As I’ve mentioned before, I’m a member of Novelocity, an authors’ consortium that regularly posts topics for discussion.

Our current question is Which authors have left you wanting more?

Here’s how I answered:

This is a brutal question, but I’m going to break into two parts. I’d have liked more of Burroughs’s planetary adventure novels; I’d trade ten later Tarzan novels for another visit to Amtor or Barsoom, and twenty of them for a sequel to Beyond the Farthest Star. I want an Alfred Bester novel that takes on the SF trope of Time Travel the way he brilliantly defined the genre’s take on Telepathy and Teleportation and Immortality in his other works. I’d like to discover a manuscript in a trunk in New Mexico with a sequel to Zelazny’s Jack of Shadows and find out if Morningstar reached Jack in time, and what happened after. I desperately wish my friend Jay had more time, and could give us the third volume from his City Imperishable trilogy.

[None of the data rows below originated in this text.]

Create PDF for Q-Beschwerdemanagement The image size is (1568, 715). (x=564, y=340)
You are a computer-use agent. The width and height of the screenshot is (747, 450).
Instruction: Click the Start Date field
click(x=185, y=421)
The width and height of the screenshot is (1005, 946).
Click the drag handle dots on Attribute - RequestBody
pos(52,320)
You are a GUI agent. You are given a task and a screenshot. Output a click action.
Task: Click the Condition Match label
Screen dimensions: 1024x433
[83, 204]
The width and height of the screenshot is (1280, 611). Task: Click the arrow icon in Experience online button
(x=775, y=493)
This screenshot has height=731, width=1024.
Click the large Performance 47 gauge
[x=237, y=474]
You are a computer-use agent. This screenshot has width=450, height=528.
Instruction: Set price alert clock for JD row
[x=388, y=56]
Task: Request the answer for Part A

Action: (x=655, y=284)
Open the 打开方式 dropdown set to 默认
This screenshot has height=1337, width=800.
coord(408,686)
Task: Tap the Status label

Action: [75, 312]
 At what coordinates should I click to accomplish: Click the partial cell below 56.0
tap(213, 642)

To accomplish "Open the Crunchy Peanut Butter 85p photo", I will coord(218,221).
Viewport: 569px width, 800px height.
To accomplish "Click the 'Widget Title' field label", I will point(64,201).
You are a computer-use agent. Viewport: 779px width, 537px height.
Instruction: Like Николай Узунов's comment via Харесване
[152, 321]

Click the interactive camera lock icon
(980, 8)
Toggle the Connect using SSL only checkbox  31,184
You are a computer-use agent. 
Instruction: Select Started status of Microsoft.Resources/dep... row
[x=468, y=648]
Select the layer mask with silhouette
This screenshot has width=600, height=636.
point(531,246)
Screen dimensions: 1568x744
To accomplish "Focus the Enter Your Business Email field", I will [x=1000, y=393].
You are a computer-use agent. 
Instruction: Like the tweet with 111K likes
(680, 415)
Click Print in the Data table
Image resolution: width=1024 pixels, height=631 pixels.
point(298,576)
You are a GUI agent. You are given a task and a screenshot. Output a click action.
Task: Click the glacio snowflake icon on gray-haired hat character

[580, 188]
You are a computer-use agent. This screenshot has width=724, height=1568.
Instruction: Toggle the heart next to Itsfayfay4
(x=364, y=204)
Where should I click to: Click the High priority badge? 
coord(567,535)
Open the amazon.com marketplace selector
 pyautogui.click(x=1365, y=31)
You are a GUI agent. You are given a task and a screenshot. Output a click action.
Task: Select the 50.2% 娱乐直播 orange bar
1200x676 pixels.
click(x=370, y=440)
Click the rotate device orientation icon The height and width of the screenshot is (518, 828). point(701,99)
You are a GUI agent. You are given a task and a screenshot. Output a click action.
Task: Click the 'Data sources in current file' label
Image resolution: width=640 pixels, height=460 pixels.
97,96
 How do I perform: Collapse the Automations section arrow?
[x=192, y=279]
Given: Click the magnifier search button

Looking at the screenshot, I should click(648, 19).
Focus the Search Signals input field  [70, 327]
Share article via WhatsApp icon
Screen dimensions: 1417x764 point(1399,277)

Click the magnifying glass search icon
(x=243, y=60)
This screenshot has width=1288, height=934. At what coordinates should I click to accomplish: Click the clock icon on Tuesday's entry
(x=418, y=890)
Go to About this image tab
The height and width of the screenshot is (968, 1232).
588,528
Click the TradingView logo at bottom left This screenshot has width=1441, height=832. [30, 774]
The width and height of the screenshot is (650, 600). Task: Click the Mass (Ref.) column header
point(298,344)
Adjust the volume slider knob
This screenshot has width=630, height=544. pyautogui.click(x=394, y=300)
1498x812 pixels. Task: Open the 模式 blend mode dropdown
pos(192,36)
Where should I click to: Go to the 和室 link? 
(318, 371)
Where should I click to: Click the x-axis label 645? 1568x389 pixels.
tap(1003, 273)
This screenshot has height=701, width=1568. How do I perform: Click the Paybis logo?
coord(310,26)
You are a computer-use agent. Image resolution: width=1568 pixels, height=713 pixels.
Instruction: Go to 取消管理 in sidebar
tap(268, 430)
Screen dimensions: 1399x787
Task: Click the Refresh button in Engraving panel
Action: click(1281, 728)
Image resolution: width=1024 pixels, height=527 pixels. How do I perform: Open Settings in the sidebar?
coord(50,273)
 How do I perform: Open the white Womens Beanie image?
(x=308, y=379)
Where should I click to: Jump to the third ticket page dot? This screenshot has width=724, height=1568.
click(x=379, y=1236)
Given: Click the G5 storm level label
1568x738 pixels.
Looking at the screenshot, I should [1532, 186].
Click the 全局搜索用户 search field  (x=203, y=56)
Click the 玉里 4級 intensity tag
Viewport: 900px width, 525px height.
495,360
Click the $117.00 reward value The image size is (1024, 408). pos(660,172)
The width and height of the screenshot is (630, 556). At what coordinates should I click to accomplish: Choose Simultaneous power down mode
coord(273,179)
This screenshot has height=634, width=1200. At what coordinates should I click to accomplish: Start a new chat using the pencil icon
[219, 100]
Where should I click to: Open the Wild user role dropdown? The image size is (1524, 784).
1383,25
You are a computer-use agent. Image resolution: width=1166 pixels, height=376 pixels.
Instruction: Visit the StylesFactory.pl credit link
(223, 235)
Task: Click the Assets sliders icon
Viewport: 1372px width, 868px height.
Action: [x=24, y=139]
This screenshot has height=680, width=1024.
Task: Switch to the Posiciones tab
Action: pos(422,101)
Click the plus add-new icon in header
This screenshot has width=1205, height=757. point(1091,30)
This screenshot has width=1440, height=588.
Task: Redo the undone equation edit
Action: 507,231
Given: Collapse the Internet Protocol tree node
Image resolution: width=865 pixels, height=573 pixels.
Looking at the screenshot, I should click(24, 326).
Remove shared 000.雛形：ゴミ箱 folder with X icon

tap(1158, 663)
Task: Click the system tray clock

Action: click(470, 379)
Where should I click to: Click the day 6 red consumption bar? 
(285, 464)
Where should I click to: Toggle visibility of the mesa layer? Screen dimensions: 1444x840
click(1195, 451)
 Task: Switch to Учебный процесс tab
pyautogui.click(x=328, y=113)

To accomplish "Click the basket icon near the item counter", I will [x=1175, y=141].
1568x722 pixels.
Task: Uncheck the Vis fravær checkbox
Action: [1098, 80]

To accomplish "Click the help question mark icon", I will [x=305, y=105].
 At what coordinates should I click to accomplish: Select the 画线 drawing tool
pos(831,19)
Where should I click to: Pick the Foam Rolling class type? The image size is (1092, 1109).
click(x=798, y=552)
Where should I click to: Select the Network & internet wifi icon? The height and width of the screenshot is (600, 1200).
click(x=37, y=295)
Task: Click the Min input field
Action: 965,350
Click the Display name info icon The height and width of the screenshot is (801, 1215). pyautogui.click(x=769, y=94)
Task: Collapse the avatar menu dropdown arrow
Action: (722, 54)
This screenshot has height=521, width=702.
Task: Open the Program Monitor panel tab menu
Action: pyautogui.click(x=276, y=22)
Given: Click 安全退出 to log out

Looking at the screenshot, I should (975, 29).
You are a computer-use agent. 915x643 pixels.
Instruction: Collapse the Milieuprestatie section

Those are the books I don’t imagine getting, but there are others that I might. I want to read Walter Jon Williams’s third book in his Metropolitan series, if only a major publisher will come along and pay him to write it. I want to begin reading a long series of books about the next generation of Vorkosigans. I want another book form China Mieville like Perdido Street Station that pummeled me with its sheer brilliance and creativity, or Embassytown that felt like he was writing directly to me. And I’m sure I’m not alone wishing that Ursula Le Guin would take us back to the world of The Left Hand of Darkness, because surely we need it here in this 21st century we’re living in.

If you’d like to see how others in our little group responded, just head on over to Novelocity for “part one” of the answer. The second part posts later in the week.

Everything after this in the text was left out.